▶ EXERCISE AIM:
Everything from the line containing "Instruction: Open the candlestick" to the end of the listing is to be set down exactly, both ends included, and nothing before it.

** Opening AVAILABLE RECORDS block **

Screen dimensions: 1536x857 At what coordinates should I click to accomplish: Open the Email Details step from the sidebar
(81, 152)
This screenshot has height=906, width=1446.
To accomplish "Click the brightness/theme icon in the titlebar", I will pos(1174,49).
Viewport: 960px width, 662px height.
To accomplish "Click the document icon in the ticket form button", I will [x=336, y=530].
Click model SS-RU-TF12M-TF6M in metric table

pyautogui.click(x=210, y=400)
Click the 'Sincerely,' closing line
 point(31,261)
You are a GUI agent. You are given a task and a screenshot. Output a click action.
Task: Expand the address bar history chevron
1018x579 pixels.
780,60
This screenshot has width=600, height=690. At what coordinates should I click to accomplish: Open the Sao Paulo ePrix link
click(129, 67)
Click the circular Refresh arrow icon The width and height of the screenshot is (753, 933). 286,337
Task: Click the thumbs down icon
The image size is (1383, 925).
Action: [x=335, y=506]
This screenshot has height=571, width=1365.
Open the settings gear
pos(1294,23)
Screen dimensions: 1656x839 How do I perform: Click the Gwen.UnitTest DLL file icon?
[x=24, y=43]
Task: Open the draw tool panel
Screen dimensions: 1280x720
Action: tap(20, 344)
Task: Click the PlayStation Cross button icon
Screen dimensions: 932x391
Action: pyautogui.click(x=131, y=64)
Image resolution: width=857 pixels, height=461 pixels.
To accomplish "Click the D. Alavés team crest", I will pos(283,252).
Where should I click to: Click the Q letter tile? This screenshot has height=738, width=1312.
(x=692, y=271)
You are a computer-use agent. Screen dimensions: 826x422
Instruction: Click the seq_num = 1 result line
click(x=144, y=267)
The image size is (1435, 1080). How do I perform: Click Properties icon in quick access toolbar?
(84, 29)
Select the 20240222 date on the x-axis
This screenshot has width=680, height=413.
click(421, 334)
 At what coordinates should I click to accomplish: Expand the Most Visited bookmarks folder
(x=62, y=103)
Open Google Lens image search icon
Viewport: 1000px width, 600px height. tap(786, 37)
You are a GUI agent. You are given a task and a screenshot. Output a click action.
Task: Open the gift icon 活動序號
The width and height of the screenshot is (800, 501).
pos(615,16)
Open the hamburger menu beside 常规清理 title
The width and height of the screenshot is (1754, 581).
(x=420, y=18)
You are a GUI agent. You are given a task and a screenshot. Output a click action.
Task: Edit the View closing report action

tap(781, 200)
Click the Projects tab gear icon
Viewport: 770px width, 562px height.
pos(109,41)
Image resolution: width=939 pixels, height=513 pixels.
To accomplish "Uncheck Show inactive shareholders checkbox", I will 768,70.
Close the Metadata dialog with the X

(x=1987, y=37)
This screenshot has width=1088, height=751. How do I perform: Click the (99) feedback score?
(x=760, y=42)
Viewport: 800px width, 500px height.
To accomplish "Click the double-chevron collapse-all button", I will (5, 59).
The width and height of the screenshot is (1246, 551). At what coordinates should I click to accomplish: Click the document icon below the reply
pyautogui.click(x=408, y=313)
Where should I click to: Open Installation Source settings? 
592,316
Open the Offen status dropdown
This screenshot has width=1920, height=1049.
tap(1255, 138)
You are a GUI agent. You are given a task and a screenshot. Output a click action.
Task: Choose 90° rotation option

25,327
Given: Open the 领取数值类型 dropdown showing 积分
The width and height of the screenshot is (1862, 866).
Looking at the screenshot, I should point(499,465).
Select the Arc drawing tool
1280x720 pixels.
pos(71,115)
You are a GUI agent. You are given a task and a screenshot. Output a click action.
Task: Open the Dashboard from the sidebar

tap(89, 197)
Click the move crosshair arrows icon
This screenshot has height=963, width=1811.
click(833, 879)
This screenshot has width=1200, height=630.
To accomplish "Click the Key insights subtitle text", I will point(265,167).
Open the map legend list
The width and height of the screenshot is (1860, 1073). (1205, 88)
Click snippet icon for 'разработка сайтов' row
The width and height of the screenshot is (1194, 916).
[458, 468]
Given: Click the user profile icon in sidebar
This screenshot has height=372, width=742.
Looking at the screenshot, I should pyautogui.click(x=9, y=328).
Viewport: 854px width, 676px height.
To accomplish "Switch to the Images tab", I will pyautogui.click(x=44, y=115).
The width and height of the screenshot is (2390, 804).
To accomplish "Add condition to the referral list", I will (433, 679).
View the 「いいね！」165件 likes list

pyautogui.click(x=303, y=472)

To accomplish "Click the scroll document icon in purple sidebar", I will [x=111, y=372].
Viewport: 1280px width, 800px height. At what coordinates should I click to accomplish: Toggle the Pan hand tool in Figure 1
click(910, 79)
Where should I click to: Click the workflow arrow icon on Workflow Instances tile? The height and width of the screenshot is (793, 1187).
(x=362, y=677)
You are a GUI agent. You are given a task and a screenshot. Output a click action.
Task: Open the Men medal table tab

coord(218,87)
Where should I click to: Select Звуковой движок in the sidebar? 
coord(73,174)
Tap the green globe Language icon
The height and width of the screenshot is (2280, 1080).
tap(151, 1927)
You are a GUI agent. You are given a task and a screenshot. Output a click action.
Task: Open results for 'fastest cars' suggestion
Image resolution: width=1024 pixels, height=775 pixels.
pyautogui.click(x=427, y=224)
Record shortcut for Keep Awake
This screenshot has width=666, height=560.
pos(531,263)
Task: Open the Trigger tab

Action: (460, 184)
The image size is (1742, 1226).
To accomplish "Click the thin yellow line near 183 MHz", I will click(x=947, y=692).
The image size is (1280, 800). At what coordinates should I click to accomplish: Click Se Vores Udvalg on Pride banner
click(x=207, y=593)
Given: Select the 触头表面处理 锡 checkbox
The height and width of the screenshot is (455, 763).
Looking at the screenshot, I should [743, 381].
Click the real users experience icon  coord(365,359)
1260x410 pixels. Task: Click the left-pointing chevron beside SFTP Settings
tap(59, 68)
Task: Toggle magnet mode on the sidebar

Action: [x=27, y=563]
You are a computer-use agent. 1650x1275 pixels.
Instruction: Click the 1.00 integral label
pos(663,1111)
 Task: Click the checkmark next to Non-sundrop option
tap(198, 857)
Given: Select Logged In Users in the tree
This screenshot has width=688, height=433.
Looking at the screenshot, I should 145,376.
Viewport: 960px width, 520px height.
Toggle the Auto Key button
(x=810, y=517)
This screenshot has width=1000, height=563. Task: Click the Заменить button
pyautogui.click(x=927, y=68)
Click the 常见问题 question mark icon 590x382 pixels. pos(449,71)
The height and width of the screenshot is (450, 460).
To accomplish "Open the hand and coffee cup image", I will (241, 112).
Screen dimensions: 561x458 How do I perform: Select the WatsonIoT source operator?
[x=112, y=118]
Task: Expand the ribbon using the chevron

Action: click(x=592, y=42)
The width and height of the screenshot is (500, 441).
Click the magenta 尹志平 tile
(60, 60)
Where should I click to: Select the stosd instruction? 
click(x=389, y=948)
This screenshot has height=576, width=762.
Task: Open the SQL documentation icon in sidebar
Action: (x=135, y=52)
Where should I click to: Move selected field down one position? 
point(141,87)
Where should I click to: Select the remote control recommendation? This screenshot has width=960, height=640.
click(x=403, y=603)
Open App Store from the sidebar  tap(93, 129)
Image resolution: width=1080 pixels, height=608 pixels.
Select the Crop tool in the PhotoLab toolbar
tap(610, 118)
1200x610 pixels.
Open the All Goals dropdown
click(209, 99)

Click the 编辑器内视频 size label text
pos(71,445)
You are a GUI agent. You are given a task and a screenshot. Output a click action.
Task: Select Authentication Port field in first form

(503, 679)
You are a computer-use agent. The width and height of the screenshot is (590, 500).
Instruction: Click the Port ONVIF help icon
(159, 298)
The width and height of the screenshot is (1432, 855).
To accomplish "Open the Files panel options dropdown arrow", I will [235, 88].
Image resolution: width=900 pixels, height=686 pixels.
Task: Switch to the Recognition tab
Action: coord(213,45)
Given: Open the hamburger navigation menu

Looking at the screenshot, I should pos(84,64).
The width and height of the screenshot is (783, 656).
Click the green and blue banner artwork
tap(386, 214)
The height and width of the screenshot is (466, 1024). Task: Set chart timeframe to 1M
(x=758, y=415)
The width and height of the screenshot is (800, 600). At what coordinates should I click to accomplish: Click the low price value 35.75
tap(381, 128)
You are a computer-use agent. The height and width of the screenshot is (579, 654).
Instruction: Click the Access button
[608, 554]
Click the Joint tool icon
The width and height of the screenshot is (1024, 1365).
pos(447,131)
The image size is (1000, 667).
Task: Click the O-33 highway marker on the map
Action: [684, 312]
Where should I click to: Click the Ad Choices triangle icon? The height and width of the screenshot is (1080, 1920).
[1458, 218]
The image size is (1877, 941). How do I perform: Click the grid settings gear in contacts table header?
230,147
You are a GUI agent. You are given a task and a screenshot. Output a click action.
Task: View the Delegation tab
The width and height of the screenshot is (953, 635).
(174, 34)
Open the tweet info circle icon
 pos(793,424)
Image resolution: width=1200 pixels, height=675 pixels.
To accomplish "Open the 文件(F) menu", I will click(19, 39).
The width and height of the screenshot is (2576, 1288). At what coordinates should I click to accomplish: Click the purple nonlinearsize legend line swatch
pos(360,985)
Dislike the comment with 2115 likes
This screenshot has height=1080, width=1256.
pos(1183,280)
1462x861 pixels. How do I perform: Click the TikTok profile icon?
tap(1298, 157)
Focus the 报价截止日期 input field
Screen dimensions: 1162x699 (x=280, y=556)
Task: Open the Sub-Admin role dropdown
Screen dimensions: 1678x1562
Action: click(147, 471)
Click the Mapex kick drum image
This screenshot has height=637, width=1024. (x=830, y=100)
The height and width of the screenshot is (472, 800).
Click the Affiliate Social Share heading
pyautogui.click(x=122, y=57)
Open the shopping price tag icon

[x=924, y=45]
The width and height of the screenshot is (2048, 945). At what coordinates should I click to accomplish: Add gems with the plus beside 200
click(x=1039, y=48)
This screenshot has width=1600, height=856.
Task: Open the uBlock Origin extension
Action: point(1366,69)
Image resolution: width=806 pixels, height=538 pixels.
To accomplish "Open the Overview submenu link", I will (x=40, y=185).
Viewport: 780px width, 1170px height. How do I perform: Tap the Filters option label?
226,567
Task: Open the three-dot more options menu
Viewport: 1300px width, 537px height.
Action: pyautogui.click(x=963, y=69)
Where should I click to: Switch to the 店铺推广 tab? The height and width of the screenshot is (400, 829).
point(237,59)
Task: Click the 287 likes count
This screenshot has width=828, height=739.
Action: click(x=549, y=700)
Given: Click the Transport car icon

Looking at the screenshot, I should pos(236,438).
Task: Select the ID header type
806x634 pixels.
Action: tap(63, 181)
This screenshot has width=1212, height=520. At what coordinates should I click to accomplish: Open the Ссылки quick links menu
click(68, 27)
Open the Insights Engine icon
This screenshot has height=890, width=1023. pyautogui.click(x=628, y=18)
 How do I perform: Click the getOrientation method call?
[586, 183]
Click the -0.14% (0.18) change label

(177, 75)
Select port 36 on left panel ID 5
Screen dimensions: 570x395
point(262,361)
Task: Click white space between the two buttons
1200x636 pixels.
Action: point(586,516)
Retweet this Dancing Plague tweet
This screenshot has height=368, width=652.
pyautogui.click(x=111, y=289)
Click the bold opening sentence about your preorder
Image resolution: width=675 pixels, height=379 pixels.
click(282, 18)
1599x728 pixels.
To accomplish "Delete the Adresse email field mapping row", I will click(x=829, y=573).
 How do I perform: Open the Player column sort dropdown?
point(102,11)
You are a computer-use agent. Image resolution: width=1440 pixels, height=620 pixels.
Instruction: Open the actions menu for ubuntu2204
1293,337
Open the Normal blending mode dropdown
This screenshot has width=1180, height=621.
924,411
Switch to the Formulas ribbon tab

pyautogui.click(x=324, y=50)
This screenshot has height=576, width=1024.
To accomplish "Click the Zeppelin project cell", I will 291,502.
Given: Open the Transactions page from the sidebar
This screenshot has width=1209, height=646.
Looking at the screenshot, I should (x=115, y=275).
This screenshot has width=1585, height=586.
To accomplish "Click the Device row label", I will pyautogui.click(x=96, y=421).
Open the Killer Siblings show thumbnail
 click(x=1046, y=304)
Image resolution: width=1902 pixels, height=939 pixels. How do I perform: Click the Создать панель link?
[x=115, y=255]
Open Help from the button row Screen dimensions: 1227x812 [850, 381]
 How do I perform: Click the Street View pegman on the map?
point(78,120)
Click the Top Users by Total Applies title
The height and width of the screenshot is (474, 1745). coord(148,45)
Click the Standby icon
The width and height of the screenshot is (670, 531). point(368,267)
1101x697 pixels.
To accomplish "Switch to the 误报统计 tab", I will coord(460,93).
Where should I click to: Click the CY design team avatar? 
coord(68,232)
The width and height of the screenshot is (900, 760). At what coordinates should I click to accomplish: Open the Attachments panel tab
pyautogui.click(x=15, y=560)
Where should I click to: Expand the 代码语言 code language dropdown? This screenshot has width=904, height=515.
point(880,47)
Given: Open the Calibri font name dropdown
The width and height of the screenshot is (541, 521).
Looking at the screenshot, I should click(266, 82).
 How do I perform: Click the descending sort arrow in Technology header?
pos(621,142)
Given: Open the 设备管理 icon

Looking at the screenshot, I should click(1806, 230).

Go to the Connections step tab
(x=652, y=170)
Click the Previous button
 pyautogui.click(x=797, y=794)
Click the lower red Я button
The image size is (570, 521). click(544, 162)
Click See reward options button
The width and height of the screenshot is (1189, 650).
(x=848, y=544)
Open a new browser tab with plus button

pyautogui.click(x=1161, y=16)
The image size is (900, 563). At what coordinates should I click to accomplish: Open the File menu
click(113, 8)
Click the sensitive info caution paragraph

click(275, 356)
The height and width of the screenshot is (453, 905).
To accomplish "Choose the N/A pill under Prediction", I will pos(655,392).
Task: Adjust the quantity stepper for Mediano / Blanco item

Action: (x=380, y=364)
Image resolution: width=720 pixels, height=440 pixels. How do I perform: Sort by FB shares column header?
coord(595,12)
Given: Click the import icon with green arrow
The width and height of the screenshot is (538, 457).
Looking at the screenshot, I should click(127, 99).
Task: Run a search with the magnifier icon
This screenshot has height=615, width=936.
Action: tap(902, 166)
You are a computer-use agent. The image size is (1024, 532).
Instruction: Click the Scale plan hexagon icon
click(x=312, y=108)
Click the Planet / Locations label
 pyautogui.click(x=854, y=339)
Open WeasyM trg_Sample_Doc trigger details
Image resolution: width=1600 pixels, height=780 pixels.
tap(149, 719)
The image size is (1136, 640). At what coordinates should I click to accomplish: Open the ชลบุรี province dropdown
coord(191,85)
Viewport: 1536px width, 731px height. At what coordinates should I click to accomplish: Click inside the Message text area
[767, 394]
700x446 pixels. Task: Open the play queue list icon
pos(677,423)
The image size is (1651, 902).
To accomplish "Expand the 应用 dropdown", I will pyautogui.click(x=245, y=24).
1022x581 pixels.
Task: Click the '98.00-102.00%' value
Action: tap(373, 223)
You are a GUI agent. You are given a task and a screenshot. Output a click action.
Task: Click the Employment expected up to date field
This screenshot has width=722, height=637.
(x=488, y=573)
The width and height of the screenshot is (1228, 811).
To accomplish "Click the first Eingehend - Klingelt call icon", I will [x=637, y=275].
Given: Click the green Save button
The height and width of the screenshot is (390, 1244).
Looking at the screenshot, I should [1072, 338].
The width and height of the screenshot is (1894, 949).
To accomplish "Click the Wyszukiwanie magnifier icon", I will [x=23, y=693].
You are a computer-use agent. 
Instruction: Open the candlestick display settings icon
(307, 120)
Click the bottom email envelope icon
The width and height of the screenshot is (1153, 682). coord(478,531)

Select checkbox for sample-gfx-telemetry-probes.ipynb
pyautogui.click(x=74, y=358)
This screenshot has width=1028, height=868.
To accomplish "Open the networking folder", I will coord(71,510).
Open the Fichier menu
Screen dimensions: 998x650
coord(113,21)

** Closing AVAILABLE RECORDS block **

▶ OUTPUT BELOW:
Instruction: Open the candlestick display settings icon
(307, 120)
Click the bottom email envelope icon
The width and height of the screenshot is (1153, 682). coord(478,531)

Select checkbox for sample-gfx-telemetry-probes.ipynb
pyautogui.click(x=74, y=358)
This screenshot has width=1028, height=868.
To accomplish "Open the networking folder", I will coord(71,510).
Open the Fichier menu
Screen dimensions: 998x650
coord(113,21)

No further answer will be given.